Religioni a scuola: muta il paradigma
Fu nel lontano 2002 che Laura Sadis, allora deputata in Gran Consiglio, propose un corso di (...)
Segue dalla Prima (...) cultura religiosa non confessionale, «organizzato e gestito dallo Stato». Ora quell’idea è diventata realtà. Non è però ancora il momento di trarre un bilancio finale del tortuoso processo di riforma dell’insegnamento religioso in Ticino che cominciò con quell’iniziativa parlamentare. Si può dire però che, dopo il voto del parlamento cantonale dello scorso 29 maggio che ha approvato la modifica dell’art. 23 della Legge della scuola e l’introduzione in quarta media dell’«insegnamento neutrale e non confessionale della storia delle religioni» come materia obbligatoria con statuto ordinario (art. 23 cpv. 2), un altro scoglio sia stato superato. Vi era da tempo l’adesione della Chiesa evangelica riformata, a cui si deve riconoscere il merito di aver compreso prima di altri che l’insegnamento religioso nella scuola pubblica necessitava di un diverso ordinamento. Poi, qualche mese fa, è venuto l’accordo con il Vescovo di Lugano e la rinuncia all’insegnamento confessionale in quarta media. L’insegnamento di contenuto religioso sarà così proposto con due «monorotaie» (per usare un termine polemico che circolava allorché era in corso la valutazione della sperimentazione di storia delle religioni): fino alla terza media l’allievo avrà la facoltà di seguire un insegnamento religioso confessionale cattolico o riformato; nell’ultimo anno della scuola dell’obbligo tutti gli allievi indistintamente seguiranno un «inse- gnamento sulle religioni», come lo definisce il nuovo titolo dell’art. 23.
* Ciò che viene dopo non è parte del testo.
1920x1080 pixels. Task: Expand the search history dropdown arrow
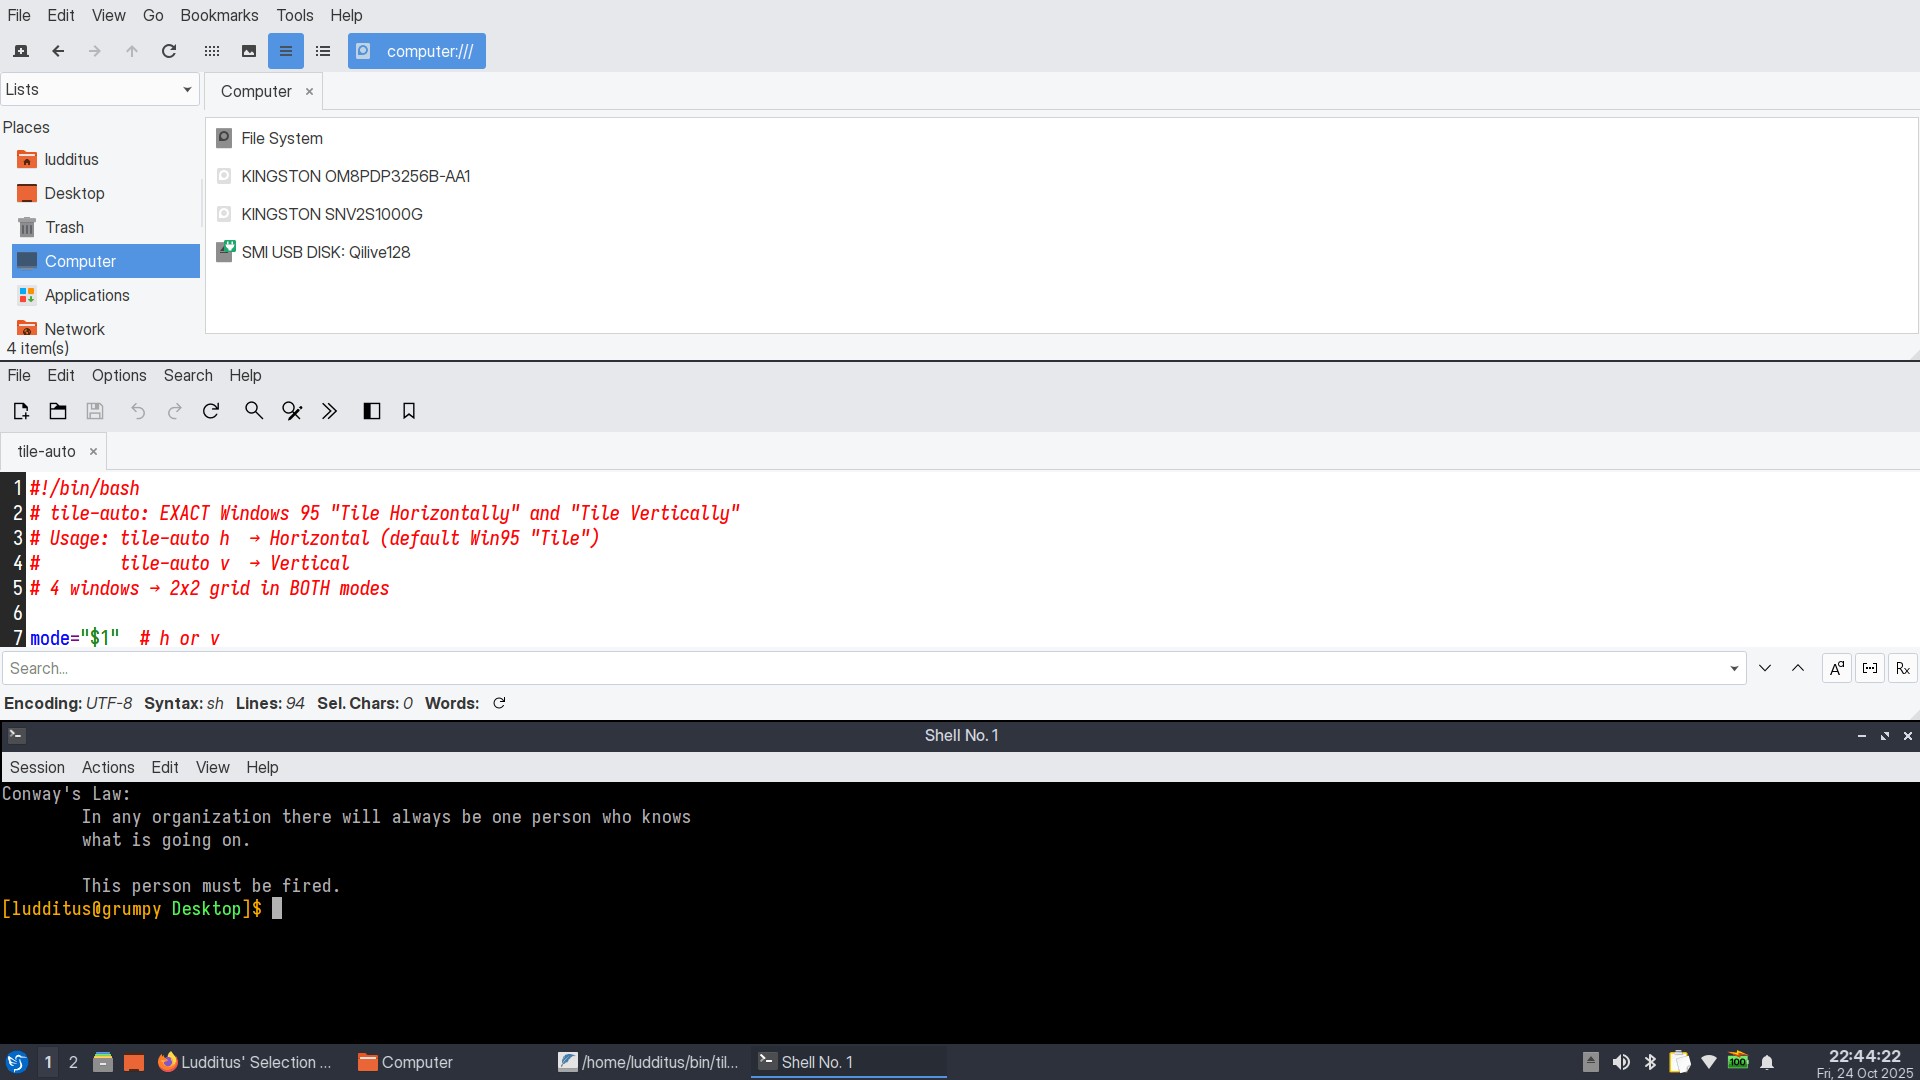1734,668
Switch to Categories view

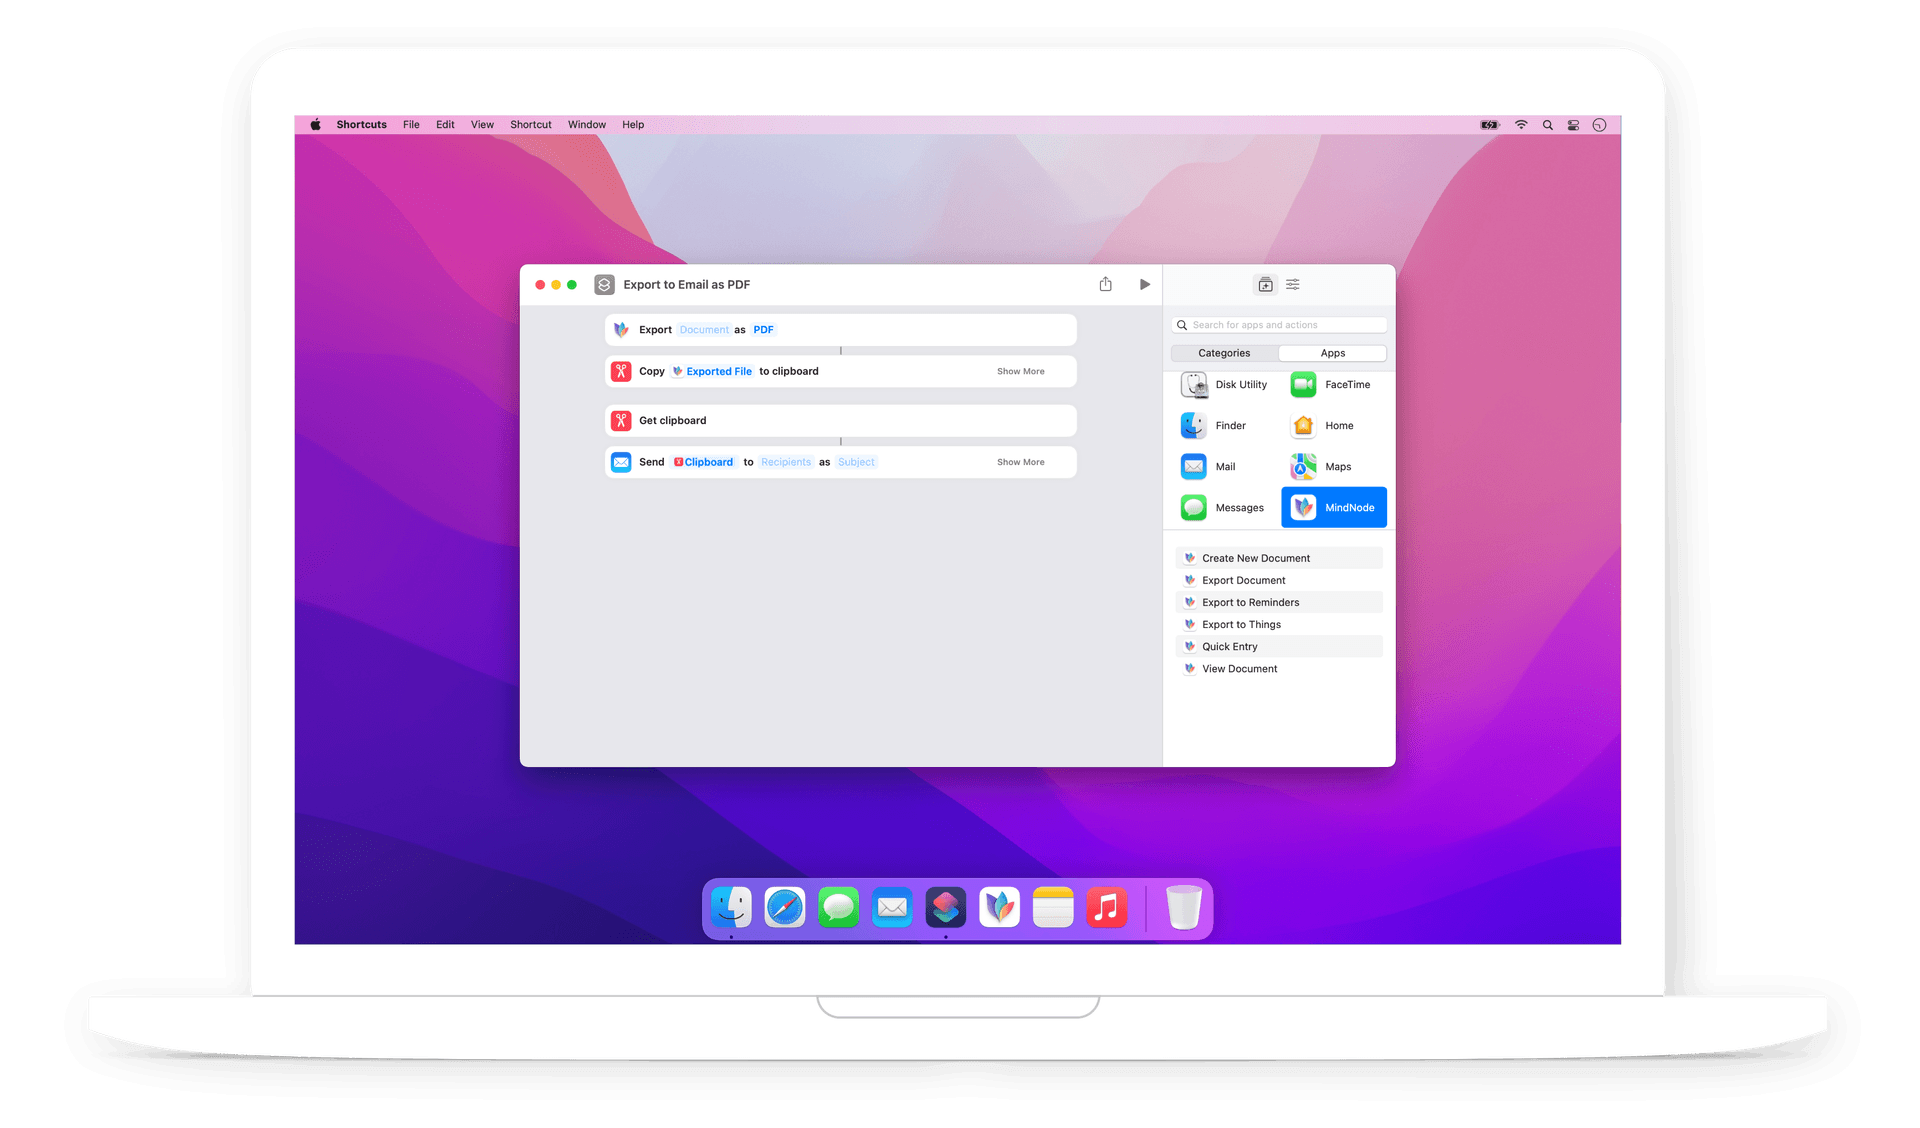pyautogui.click(x=1223, y=353)
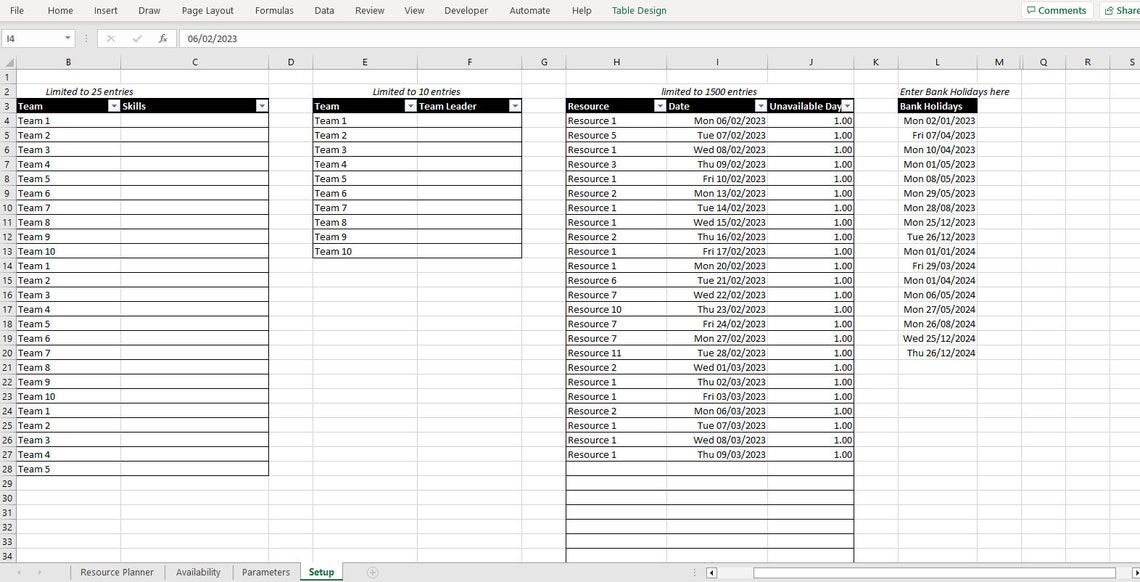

Riforma compromesso, con un nuovo principio
La riforma è stata presentata come un compromesso. È vero infatti che essa non accoglie tutte le richieste formulate in questi anni per adeguare l’insegnamento al nuovo paesaggio religioso. Tuttavia è bene non ignorare la novità che porta con sé. Il voto del Gran Consiglio sancisce infatti un mutamento di paradigma, avvicinando almeno un poco in questa materia il Ticino alla maggioranza degli altri cantoni. Infatti, per la prima volta nella storia del cantone, l’insegnamento confessionale, facoltativo e affidato alle Chiese riconosciute, è stato affiancato da un insegnamento sulle religioni, obbligatorio per tutti gli allievi, di cui responsabile sarà lo Stato. Forse si dovrebbe dire che il corso obbligatorio ha sostituito (più che affiancato) l’insegnamento confessionale. È quel che difatti accadrà in quarta media a partire dall’anno scolastico 2019/2020. Quel che conta per davvero però è che, confortato dal voto di una larga maggioranza di deputati di quasi tutti i partiti, si è affermato il principio che anche nell’ambito religioso la scuola può svolgere legittimamente il compito di educare alla convivenza civile che il legislatore le ha affidato. È cosa giusta rallegrarsi dell’importante traguardo raggiunto. Per il Ticino ciò costituisce un mutamento di paradigma, che magari potrà sembrare timido perché limitato a un solo anno di insegnamento, ma che introduce comunque un principio nuovo. È giusto rallegrarsene anche per altre ragioni. Una su tutte: la riforma non ha provocato la levata di scudi dei custodi dell’insegnamento confessionale, né tanto meno il ricorso al voto popolare, che invece in passato qualche voce autorevole aveva minacciato. La pace religiosa del cantone è dunque stata preservata.
Assicurare insegnamento effettivamente non confessionale
L’opera però non è ancora compiuta. Cambiata la legge, si tratta ora di realizzarne concretamente i principi. Il messaggio del Consiglio di Stato sottolinea in effetti che, in nome della libertà di coscienza degli allievi e della libertà di educazione dei genitori, sarà necessario assicurare che il nuovo insegnamento obbligatorio di storia delle religioni «sia effettivamente non confessionale». Ciò significa che la trattazione dei contenuti dovrà essere scientifica (conformemente al metodo delle scienze delle religioni e di altre scienze umane), non religiosa. Le risposte verranno dal gruppo di lavoro che a tale scopo sarà istituito dal Consiglio di Stato. Sarà opportuno a tal fine non ignorare quel che è stato. Mi auguro perciò che i membri del gruppo di lavoro sapranno considerare con la dovuta cura le critiche espresse dagli allievi, dai genitori, dagli insegnanti, dagli esperti di materia e dai direttori scolastici, rivolte alla struttura e ai contenuti del programma che fu adottato per la sperimentazione di storia delle religioni tra il 2010 e il 2013 e di cui il Rapporto di valutazione pubblicato dalla SUPSI nel marzo 2014 diede un resoconto fedele.